TASK PROMPT
Show each line from the records below in which the word "with" occurs.

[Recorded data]
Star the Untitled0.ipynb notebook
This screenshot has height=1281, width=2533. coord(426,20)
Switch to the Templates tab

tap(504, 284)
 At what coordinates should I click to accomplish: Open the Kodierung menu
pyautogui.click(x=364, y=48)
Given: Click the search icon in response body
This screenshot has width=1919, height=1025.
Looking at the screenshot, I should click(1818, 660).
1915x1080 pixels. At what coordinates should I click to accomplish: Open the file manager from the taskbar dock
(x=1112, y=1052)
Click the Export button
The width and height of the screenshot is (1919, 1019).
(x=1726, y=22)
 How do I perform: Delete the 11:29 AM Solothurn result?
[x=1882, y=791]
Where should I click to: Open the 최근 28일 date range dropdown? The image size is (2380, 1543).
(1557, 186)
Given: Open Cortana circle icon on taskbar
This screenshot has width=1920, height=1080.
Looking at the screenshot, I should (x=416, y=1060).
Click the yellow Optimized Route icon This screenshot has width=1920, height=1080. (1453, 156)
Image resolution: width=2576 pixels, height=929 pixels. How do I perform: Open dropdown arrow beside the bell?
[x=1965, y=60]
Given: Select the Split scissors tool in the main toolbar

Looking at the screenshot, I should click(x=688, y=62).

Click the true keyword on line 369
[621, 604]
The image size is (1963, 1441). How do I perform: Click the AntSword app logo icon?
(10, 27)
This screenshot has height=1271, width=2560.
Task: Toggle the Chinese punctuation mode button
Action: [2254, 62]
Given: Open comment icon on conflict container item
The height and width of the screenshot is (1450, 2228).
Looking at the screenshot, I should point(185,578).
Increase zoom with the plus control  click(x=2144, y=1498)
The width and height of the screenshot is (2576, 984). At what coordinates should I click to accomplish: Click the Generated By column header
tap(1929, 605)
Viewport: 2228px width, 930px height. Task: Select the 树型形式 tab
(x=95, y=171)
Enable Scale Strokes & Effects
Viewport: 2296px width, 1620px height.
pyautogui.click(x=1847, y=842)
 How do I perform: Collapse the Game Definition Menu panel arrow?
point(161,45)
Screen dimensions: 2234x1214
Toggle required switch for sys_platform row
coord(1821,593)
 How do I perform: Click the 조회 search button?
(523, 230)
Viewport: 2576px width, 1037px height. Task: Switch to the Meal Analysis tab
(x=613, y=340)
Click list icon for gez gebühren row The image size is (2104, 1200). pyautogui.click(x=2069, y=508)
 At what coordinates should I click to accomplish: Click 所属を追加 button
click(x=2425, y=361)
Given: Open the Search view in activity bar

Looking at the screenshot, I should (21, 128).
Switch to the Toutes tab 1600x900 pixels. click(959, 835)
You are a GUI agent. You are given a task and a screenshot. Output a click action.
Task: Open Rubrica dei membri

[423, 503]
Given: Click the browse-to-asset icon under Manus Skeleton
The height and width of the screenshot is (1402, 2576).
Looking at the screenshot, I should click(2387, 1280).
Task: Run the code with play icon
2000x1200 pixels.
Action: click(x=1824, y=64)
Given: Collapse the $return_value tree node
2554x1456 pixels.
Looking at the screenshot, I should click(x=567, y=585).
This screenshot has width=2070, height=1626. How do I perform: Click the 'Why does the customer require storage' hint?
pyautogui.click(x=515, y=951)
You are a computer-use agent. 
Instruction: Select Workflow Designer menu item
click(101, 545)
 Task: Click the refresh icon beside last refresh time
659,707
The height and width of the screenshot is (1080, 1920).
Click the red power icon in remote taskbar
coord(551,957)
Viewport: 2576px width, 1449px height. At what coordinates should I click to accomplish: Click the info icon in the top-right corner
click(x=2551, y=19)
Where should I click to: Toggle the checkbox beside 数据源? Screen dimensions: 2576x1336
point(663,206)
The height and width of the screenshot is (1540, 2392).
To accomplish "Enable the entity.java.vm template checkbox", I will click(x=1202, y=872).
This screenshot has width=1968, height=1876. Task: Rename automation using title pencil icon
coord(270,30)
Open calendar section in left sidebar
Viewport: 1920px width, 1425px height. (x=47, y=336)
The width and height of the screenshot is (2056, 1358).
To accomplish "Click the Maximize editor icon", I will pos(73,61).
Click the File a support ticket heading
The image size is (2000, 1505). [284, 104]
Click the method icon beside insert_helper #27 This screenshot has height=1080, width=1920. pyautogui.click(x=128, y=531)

ANSWER AREA
Increase zoom with the plus control  click(x=2144, y=1498)
Task: Run the code with play icon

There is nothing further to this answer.